▶ _Provided text_
----------------

# Binary heap: prove that number of nodes of height h is not bigger than $\lceil \frac{n}{2^{h+1}} \rceil$

My thoughts process: let number of elements in heap be $$n$$, total height of binary heap be $$H$$, height of node be $$h$$, and let number of nodes with height $$h$$ be $$x$$.

Then number of nodes with height $$H-1 \le 2^1, H-2 \le 2^2, ... => x \le 2^{H-h} = 2^{\lfloor \lg n \rfloor - h} = \frac{2^{\lfloor \lg n \rfloor }}{2^h}$$

However, I don't see how this can be transformed to $$\lceil \frac{n}{2^{h+1}} \rceil$$, as $$n/2$$ is less than $$2^{\lfloor \lg n \rfloor }$$

• Is this a binary heap with just the usual heap invariant or does it also have some balance constraints that it has to satisfy as well? For example, I can create a degenerate heap that's just a list that nevertheless satisfies the heap invariant (namely, that the children must be smaller than the parent).
– Lee
Nov 16, 2016 at 0:12
• @LeeGao, it is book question, I suppose it is usual binary heap, as there was nothing about balancing in this chapter Nov 16, 2016 at 0:20
• @LeeGao According to wikipedia, a binary heap is defined to have the property of a complete binary tree (All levels except possible the lowest one are fully filled, and the lowest level is filled from left to right). Nov 16, 2016 at 7:07
• I wasn't aware that this is the standard definition. I was taught that binary heaps should satisfy the shape property, but that it isn't always required.

----------------

▶ _Exercise requirements_
Reproduce the post about node heights in a binary heap, word for word, from its title to its final comment.

----------------

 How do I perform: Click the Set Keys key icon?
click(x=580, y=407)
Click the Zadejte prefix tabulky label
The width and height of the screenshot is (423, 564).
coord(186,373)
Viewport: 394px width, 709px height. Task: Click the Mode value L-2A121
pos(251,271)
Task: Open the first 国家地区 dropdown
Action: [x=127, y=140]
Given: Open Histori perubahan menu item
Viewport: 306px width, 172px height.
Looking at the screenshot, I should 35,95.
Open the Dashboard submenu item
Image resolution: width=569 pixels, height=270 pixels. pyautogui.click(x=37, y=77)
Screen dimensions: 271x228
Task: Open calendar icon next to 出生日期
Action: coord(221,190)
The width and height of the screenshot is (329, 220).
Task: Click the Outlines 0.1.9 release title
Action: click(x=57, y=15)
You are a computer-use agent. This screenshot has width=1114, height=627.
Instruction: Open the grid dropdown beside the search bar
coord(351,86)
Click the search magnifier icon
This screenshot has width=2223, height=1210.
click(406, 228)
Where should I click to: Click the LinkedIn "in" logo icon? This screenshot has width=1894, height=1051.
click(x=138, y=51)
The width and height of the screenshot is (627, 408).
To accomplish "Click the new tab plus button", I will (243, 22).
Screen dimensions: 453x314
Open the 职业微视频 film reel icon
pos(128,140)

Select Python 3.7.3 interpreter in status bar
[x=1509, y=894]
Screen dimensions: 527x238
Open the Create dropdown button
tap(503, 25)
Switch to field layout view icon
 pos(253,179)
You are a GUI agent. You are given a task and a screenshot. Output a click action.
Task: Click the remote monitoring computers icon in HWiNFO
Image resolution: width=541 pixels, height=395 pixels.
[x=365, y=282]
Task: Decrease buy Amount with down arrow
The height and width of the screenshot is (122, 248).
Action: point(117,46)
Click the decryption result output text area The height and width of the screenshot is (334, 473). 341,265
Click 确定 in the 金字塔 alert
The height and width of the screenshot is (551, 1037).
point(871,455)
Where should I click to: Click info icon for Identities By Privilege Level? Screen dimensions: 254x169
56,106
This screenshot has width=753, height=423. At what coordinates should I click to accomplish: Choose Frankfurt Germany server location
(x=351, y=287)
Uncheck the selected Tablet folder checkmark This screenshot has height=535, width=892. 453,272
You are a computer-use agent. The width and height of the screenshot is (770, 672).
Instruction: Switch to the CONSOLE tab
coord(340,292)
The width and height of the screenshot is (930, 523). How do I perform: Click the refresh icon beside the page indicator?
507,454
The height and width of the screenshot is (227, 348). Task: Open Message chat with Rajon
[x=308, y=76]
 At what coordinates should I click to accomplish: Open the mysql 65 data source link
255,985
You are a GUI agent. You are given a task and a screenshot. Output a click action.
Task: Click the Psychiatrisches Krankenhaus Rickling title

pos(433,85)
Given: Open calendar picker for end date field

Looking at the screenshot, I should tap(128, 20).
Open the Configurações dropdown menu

----------------

▶ _Answer to this task_
# Binary heap: prove that number of nodes of height h is not bigger than $\lceil \frac{n}{2^{h+1}} \rceil$

My thoughts process: let number of elements in heap be $$n$$, total height of binary heap be $$H$$, height of node be $$h$$, and let number of nodes with height $$h$$ be $$x$$.

Then number of nodes with height $$H-1 \le 2^1, H-2 \le 2^2, ... => x \le 2^{H-h} = 2^{\lfloor \lg n \rfloor - h} = \frac{2^{\lfloor \lg n \rfloor }}{2^h}$$

However, I don't see how this can be transformed to $$\lceil \frac{n}{2^{h+1}} \rceil$$, as $$n/2$$ is less than $$2^{\lfloor \lg n \rfloor }$$

• Is this a binary heap with just the usual heap invariant or does it also have some balance constraints that it has to satisfy as well? For example, I can create a degenerate heap that's just a list that nevertheless satisfies the heap invariant (namely, that the children must be smaller than the parent).
– Lee
Nov 16, 2016 at 0:12
• @LeeGao, it is book question, I suppose it is usual binary heap, as there was nothing about balancing in this chapter Nov 16, 2016 at 0:20
• @LeeGao According to wikipedia, a binary heap is defined to have the property of a complete binary tree (All levels except possible the lowest one are fully filled, and the lowest level is filled from left to right). Nov 16, 2016 at 7:07
• I wasn't aware that this is the standard definition. I was taught that binary heaps should satisfy the shape property, but that it isn't always required.